On June 20, vandals, still unknown to the police, knocked down over 100 gravestones in the 145-year-old cemetery.
“It’s way more than they just tipped over a few gravestones, this was vandalism at it’s worst,” said Sandra Latchford, the chair of the Glenwood Cemetery Company.
The estimate of the damages is now over $150,000, and Latchford says that is a conservative estimate.
Since Glenwood Cemetery is a not-for-profit, the costs of the repairs will fall to the families of the deceased whose monuments were damaged.
Helen Wells and her husband Sid live in Prince Edward County. They decided to throw a concert to help raise money for families who can’t afford the repairs, or for the gravestones whose family members are no longer alive since some of the older monuments were erected in the 1800s.

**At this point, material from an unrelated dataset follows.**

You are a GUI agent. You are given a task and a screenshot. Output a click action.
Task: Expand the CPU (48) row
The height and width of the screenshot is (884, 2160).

It’s Helen’s memories of the cemetery, which she has been visiting since she was in high school, that prompted her and her husband to organize a fundraiser at Picton’s Regent Theatre, with a dozen acts set up for the day of July 22.

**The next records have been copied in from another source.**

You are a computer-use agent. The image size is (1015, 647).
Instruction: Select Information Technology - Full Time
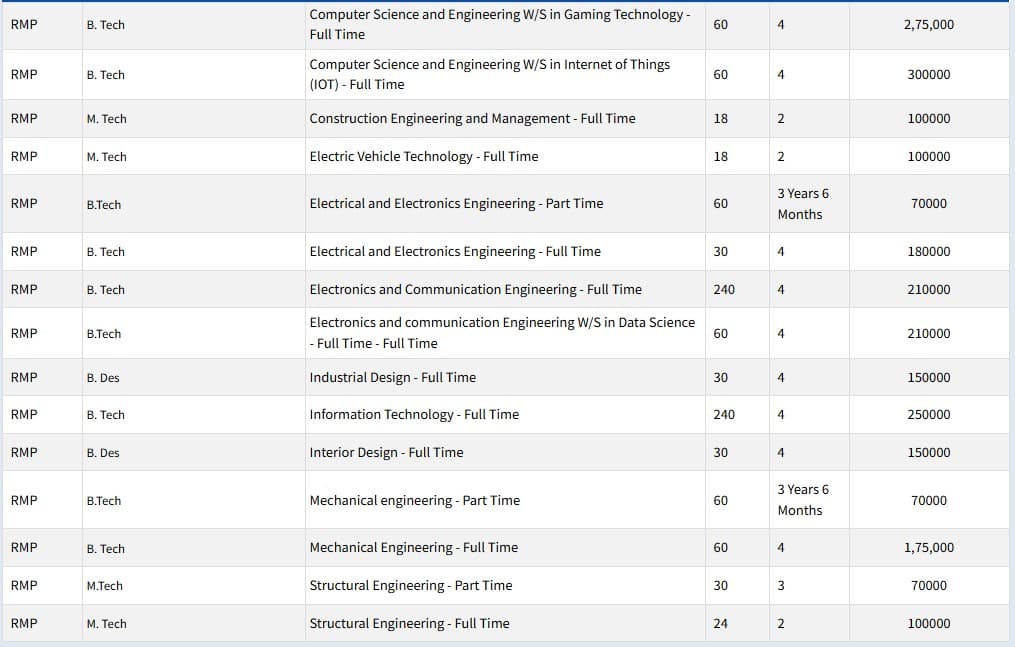[x=414, y=414]
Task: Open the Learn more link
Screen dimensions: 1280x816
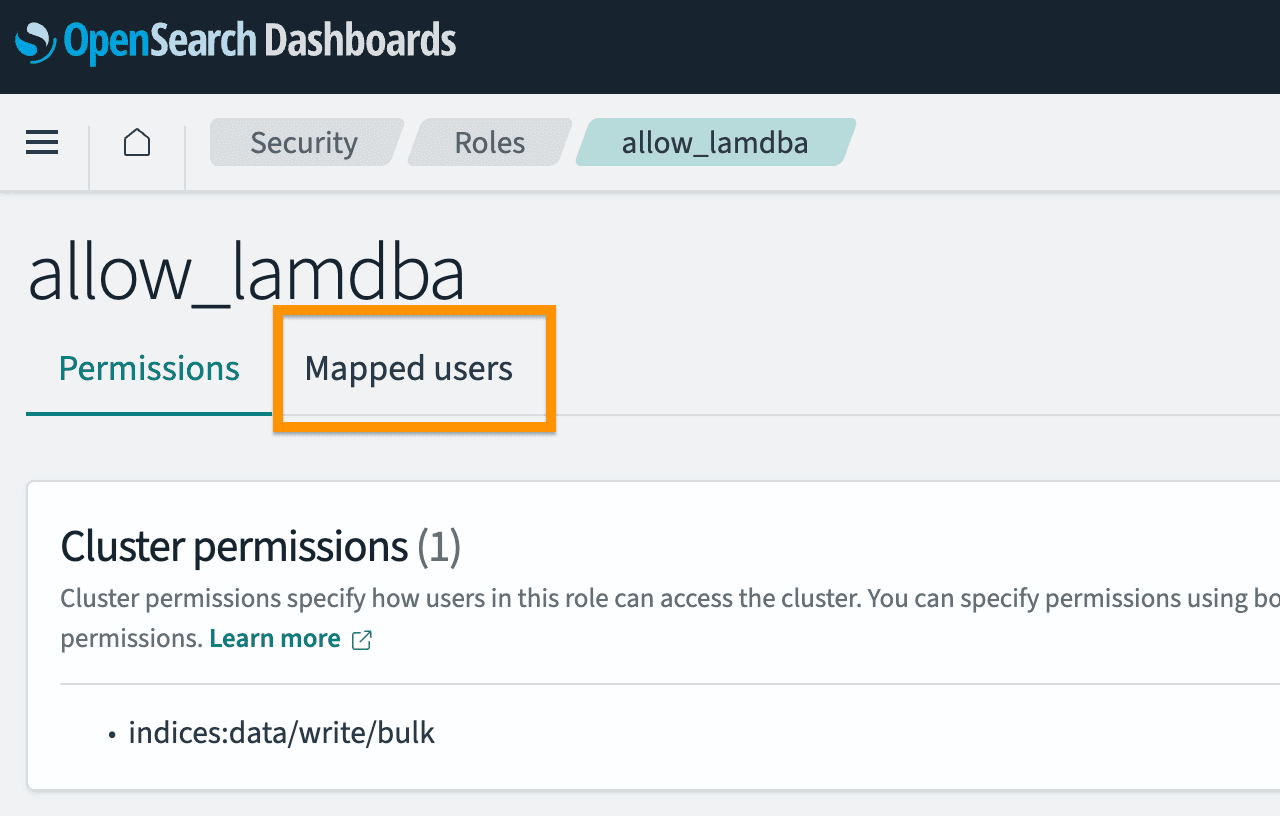Action: click(275, 639)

“I used to find this place so beautiful and peaceful and I would come down on my breaks,” said Helen.
Sid said the interest from artists from all over Prince Edward County wanting to donate their time was overwhelming — they even needed to turn down some performers because of time constraints.
“It’s been a tremendous outpouring of support,” Sid said.
The Prince Edward County OPP have not announced any updates about who destroyed the monuments, and said the investigation is still ongoing.
Latchford says she’s hoping someone will come forward, since the incident happened between 3 and 7 p.m. on a Wednesday evening, a time she said families usually take walks through the 63-acre cemetery.
For now, she and her team are still dealing with the cleanup, adding that they have now spent 50 hours chronicling the extent of the damage.
“They’ve smashed things that are not repairable,” said Latchford. “They had taken parts and thrown them into the marsh creek.”
According to her estimates, it may take years to get the cemetery back to the way it was before June 20.
“We’re going to make a plan and if it’s going to take two or three years, so be it, but we’re going to set the plan and we’re going to move forward.”
Despite the task ahead, Latchford said responses like those from the Wells have made the aftermath of the vandalism less daunting.
“The outreach of the public has been so generous … it’s helped lift our spirits and give us the energy to take on this task.”
The tickets will be on sale for $20 at the Regent Theatre in the upcoming week.